Imaging Intracellular ZnO Nanoparticles Using Synchrotron Radiation and Focused Ion Beam Ablation — ASN Events

Imaging Intracellular ZnO Nanoparticles Using Synchrotron Radiation and Focused Ion Beam Ablation (#44)

Bryce N Feltis 1 2 3 4 , Simon A James 3 5 , Jing Fu 6 , Terence W Turney 2 , Paul F A Wright 1
  1. School of Medical Sciences, RMIT University, Bundoora, Victoria, Australia
  2. Centre for Green Chemistry, Monash University, Clayton, Victoria, Australia
  3. Materials Science and Engineering, CSIRO, Clayton, Victoria, Australia
  4. Nanosafe Australia, (www.rmit.edu.au/nanosafe), Australia
  5. Australian Synchrotron, Clayton, Victoria, Australia
  6. Department of Mechanical and Aerospace Engineering, Monash University, Clayton, Victoria, Australia

A primary challenge in cellular nanotechnology is the assessment of how nanoparticles interact with living cells.
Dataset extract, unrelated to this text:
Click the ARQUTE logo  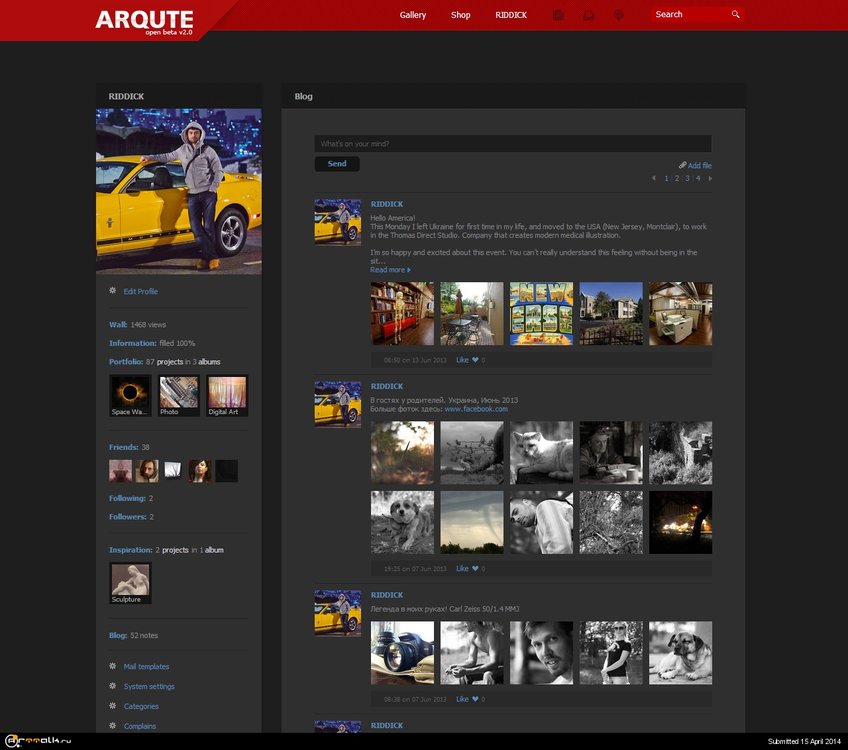coord(144,19)
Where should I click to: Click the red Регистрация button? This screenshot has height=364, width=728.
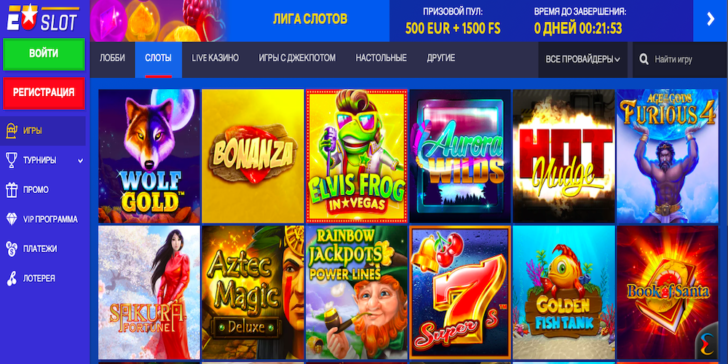tap(44, 93)

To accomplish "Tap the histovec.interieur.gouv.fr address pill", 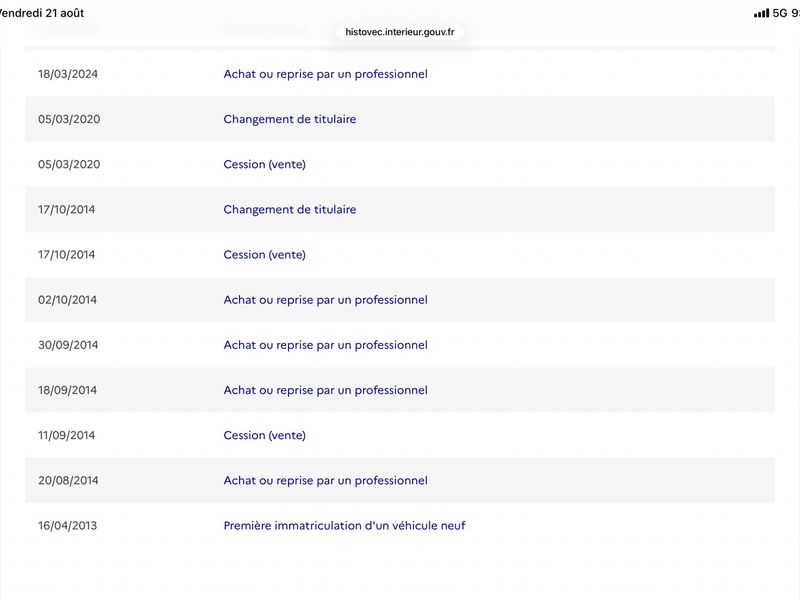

Key to this is the imaging of nanoparticles within cells, which potentially allows for elucidation of particle uptake, processing and potential exocytosis pathways. Unfortunately, imaging nanoparticles is extremely difficult without resorting to non-quantitative techniques such as transmission electron microscopy, or techniques that may themselves alter nanoparticle uptake, such as surface modification to attach fluorescent tags. Here, we present an x-ray microfluorescence-based technique that allows extra- and intra-cellular imaging and quantitation of cobalt lattice-doped ZnO in human immune cells.

This study used two x-ray fluorescence detectors at the Australian Synchrotron: a low resolution scanning detector (resolution ~3µm) and a high resolution mapping detector (resolution ~150nm). At low resolution, we elementally mapped a field of approximately 300 fixed cells over several hours. Whilst endogenous zinc levels are generally too high to provide certainty in locating ZnO nanoparticles within cells, we were able to accurately locate nanoparticle-exposed cells using cobalt (which has very low abundance in cells) that was lattice-doped into the nanoparticles. We were then able to detect and quantify cells containing co-localised zinc and cobalt across the field of cells. We found two distinct populations, which contained either a low or a very high quantity of nanoparticles. Selecting a cell from the highly-exposed population, we imaged the cell at high resolution and mapped clusters of nanoparticles associated with the cell membrane. To investigate the intracellular location of these agglomerates, we then performed progressive ion beam ablation cycles, followed by further elemental mapping, which showed that the particle agglomerates were present within the cell body. This dual-label technique also provided information concerning cellular processing and fate, as these intracellular agglomerates were enriched with cobalt – strongly suggesting intracellular dissolution of the nanoparticles.